時間が1時間ちょいなので少し物足りない気持ちもあるが、面白かった。
後から見たら監督が俳優の斎藤工だったので、びっくりした。
↓万引き家族

それぞれ悲しい過去があるが、それを感じさせず、みんな淡々と家族を演じている。
でも、最後はこんな家族でもお互いに思いやっていて一つの家族になっていたんだな〜と思えたのと、世の中にはいろんな問題があり、教育の大切さも感じた。
虐待されていた女の子が元の壮絶な家庭に戻った時、偽の母親から教えてもらった数え歌を歌っていたのが感慨深かった。←この子はその思い出だけでこの先、愛を感じて生きていけそうな気がした
そして、リリーフランキーの駄目っぷりが素晴らしい!←他の映画でも同様(リリーフランキー=駄目親父のイメージになった)
樹木希林はどの作品も女優が演じているという感じがしない。
そのまま存在している人物のようで、只々すごい!
この映画もいろんなことを思う映画で「きみはいい子」の次に良かったと思う。
↓そして父になる

これも「万引き家族」と同じ是枝裕和監督の作品。
病院で赤ちゃんを取り違えられた2つの家族の話。
これも複雑な感情がわく映画だった。
今まで自分の子供と思って育ててきた他人の子か、自分と血のつながりだけがある他人が育ててきた子か、私も選択しかねる。
母親として、父親としてそれぞれが接してきた過程での気持ちの違いもあるし、当の子供達にとって、どういう選択がベストなのか、最後まで私は決められなかった。
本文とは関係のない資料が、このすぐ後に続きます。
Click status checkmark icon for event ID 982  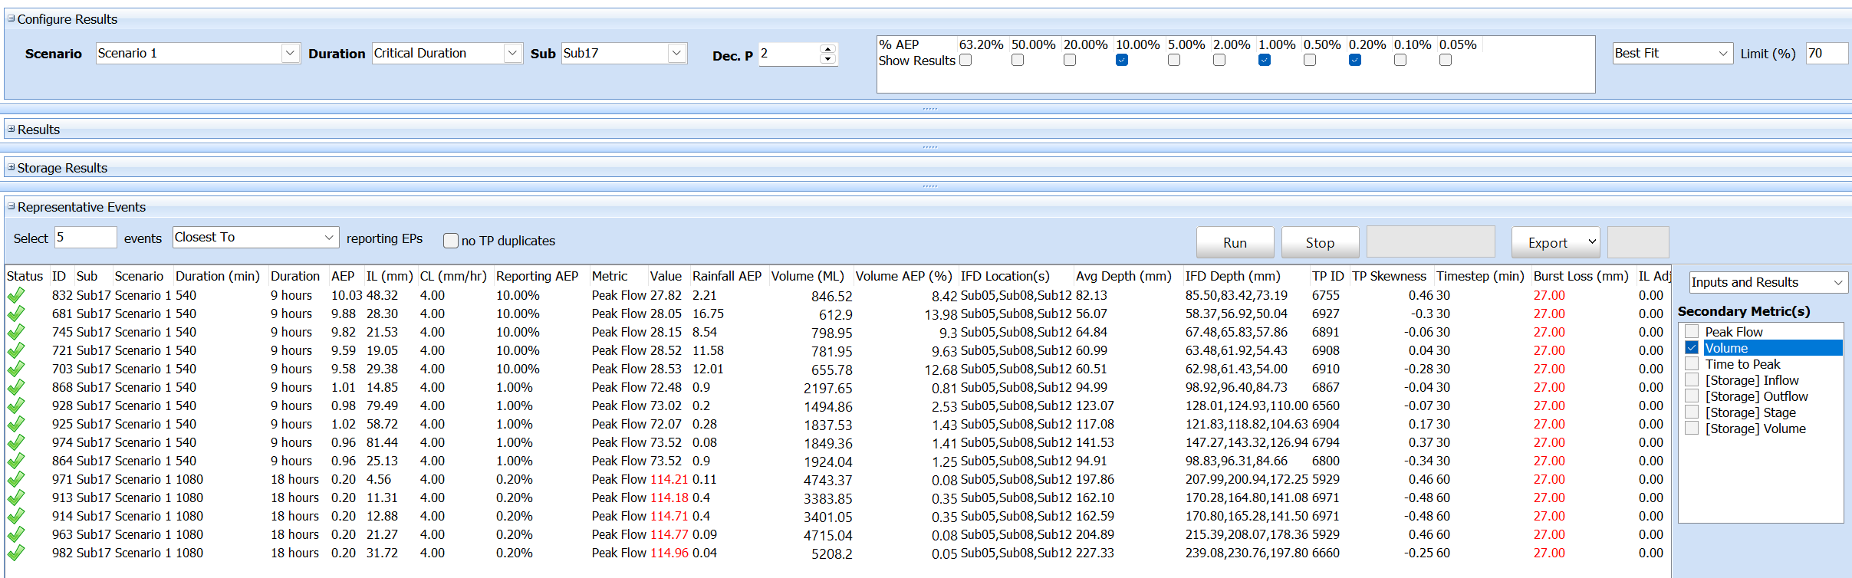coord(16,553)
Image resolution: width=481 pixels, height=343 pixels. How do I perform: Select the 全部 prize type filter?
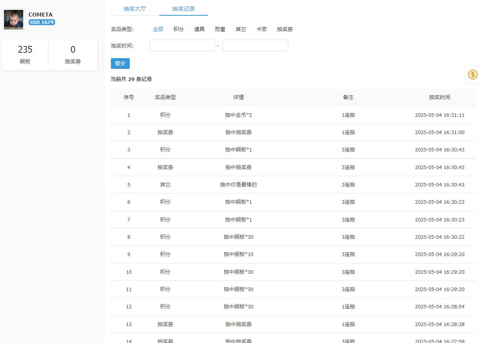[158, 29]
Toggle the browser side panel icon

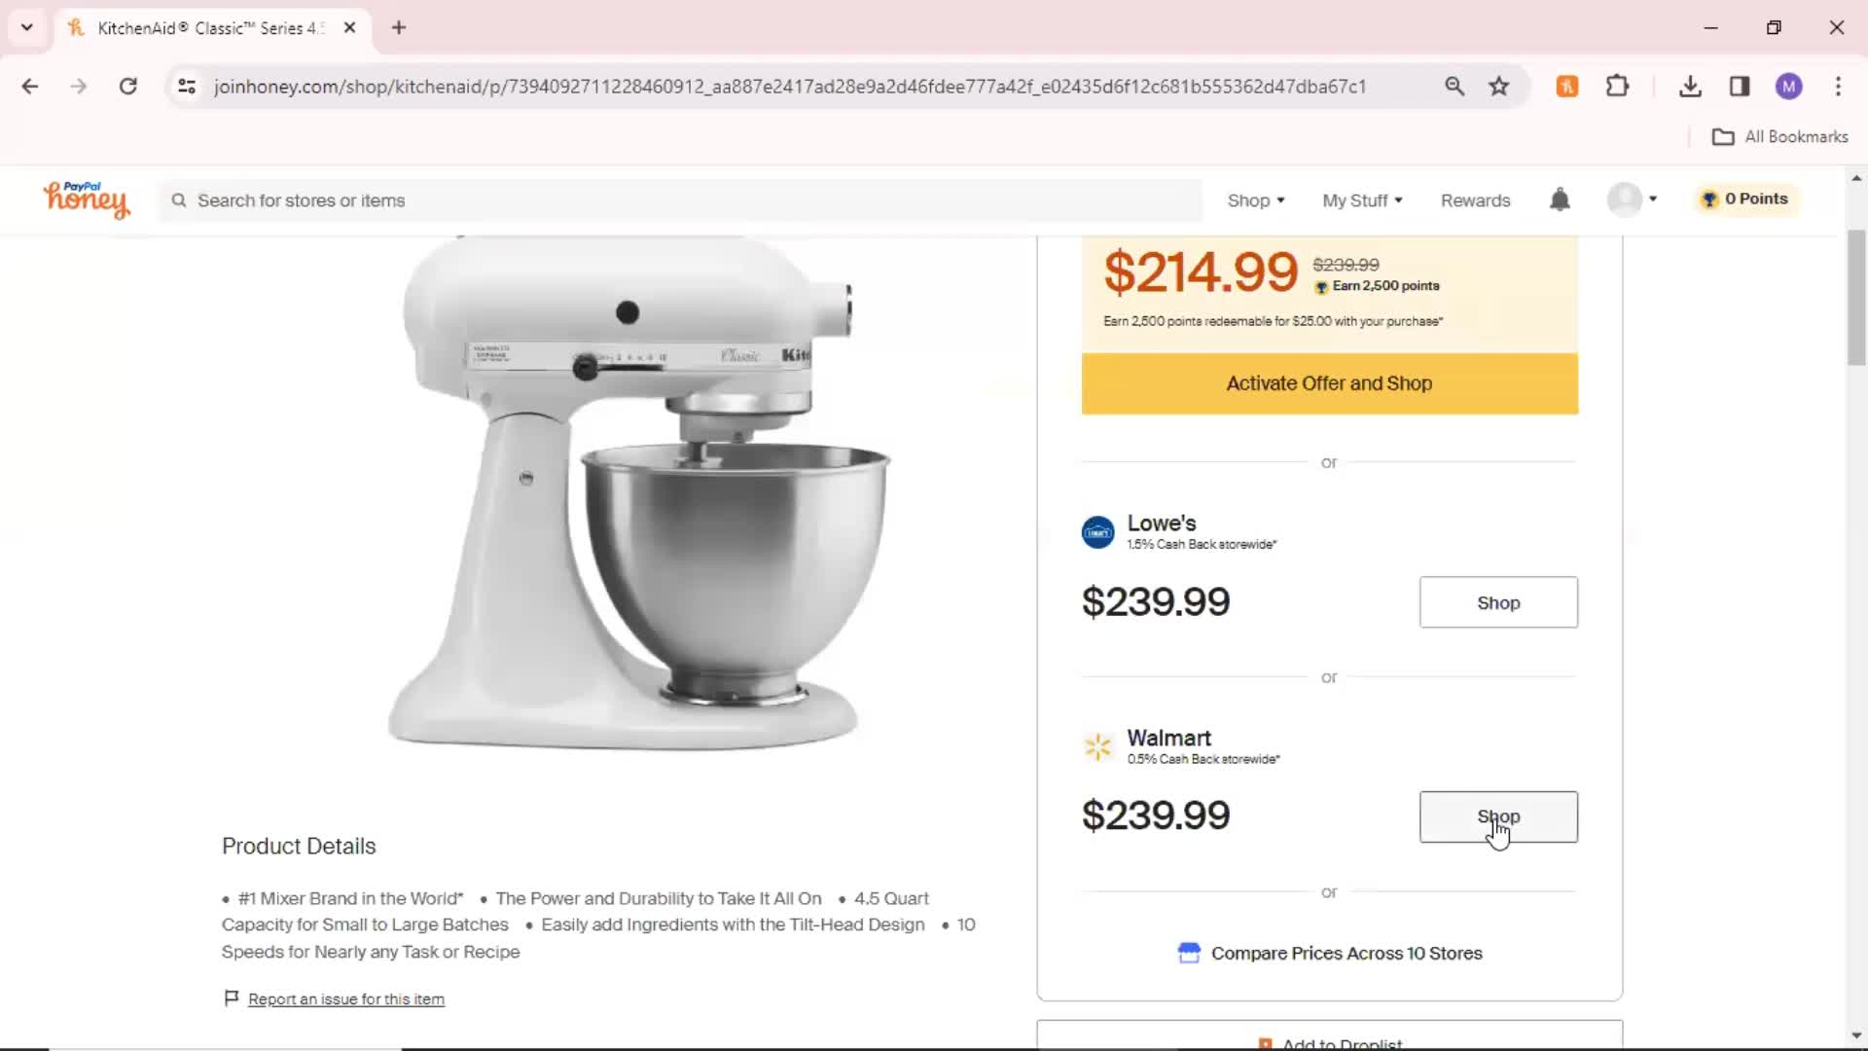(x=1740, y=87)
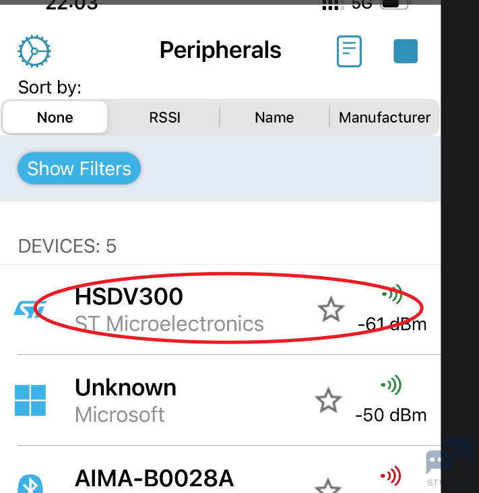Click the green signal icon for HSDV300
479x493 pixels.
click(x=392, y=294)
私の邦画のイメージは、フランス映画の次に暗くて淡々としたイメージで、韓国映画のようなメリハリがないので、あまり面白そうに思えなかった。←特に賞を取っている作品
だから、観る時に躊躇してしまうが、今回はどれも見応えがあった。
潜入感で好き嫌いをせず、他のジャンルの邦画も観てみようかな?と思った。